Data entries:
....................

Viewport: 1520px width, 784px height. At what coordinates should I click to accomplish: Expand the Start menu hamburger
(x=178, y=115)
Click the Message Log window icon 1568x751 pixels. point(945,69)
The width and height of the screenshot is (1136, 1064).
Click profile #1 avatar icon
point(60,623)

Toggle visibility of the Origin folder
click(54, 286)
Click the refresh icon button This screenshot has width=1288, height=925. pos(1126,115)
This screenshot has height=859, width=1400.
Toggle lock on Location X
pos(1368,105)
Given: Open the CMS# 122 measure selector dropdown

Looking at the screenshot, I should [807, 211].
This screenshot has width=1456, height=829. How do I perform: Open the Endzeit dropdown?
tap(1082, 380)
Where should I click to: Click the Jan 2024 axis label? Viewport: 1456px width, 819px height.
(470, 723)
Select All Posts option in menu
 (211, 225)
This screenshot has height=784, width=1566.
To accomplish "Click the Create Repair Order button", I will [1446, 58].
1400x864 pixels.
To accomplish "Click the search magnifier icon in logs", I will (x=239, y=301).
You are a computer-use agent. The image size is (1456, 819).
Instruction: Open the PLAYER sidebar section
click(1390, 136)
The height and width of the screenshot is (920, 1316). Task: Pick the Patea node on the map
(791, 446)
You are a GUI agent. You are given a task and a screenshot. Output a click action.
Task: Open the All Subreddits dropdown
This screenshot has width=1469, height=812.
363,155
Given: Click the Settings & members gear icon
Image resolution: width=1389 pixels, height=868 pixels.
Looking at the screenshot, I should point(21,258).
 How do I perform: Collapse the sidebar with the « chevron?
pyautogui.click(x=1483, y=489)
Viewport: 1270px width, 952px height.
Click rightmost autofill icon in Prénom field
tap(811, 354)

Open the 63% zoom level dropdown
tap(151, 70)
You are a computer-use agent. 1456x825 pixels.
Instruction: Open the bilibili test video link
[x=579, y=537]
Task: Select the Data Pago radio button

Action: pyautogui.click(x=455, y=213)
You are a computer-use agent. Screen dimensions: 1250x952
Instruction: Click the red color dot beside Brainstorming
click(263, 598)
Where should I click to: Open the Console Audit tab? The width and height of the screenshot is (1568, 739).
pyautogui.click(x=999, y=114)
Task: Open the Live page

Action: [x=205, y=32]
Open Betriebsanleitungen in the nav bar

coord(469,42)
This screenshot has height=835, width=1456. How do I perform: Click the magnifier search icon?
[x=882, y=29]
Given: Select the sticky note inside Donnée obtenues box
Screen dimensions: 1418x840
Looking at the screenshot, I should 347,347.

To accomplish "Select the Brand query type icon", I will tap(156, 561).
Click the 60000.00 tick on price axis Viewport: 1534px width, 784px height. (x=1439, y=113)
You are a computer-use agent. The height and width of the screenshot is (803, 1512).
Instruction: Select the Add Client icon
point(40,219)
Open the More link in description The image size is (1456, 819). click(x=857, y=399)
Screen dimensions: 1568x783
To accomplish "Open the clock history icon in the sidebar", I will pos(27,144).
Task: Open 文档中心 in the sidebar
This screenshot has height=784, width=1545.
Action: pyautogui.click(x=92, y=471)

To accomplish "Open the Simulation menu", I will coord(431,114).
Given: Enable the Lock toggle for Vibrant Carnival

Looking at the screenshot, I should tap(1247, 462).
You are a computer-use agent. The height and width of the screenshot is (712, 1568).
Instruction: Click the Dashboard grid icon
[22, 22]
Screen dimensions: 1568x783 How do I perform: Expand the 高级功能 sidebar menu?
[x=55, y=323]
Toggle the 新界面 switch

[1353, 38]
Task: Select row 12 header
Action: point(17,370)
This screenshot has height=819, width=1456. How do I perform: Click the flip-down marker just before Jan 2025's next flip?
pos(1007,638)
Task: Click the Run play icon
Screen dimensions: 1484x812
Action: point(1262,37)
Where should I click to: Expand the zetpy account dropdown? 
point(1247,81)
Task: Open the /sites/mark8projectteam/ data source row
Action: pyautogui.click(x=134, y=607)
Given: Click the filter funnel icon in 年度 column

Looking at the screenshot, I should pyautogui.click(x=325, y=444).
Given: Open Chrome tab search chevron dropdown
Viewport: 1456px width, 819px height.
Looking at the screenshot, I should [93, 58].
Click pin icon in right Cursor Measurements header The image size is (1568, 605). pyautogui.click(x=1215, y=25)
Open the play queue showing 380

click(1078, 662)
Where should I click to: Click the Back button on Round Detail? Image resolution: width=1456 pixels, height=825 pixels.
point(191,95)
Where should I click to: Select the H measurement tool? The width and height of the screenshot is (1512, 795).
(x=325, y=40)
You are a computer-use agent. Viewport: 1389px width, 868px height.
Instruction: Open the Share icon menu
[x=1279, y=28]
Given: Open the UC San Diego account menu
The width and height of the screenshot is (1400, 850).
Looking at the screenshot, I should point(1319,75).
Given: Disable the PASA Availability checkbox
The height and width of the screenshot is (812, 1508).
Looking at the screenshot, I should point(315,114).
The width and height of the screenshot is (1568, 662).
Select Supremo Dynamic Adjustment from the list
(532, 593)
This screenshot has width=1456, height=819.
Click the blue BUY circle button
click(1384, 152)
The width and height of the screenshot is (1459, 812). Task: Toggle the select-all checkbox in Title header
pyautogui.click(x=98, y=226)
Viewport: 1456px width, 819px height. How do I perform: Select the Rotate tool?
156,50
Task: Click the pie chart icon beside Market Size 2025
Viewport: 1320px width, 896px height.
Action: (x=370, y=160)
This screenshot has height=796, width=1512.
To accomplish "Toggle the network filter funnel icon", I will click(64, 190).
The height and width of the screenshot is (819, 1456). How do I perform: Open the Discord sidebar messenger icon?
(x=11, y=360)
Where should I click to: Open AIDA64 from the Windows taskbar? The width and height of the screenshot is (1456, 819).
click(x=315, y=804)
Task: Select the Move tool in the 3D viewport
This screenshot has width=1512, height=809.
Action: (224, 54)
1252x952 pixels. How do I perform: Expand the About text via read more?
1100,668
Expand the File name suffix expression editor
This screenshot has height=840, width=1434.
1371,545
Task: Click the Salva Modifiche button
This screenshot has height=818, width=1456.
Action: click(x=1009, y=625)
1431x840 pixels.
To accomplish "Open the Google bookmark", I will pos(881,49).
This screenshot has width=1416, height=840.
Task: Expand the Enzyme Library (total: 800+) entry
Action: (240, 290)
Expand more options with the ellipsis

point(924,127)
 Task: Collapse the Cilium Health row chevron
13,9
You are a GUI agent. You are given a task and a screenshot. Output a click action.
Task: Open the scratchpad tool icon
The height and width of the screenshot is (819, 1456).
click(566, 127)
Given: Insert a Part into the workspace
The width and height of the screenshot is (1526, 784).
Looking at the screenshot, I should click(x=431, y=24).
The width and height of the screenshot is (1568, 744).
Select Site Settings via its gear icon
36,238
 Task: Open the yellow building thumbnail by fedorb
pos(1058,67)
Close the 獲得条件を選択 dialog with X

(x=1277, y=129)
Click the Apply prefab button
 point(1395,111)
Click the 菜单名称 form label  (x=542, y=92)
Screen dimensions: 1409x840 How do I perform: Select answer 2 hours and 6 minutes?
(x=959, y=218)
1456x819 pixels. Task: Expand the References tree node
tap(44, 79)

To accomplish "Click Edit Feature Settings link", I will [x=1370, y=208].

....................

Look through the entries above, and wherever a line holds the string "agent", copy it.

RESPONSE TO THIS EXERCISE:
You are a computer-use agent. The image size is (1456, 819).
You are a GUI agent. You are given a task and a screenshot. Output a click action.
You are a computer-use agent. 1456x825 pixels.
You are a computer-use agent. Screen dimensions: 1250x952
You are a computer-use agent. The height and width of the screenshot is (803, 1512).
You are a computer-use agent. The height and width of the screenshot is (712, 1568).
You are a computer-use agent. Viewport: 1389px width, 868px height.
You are a GUI agent. You are given a task and a screenshot. Output a click action.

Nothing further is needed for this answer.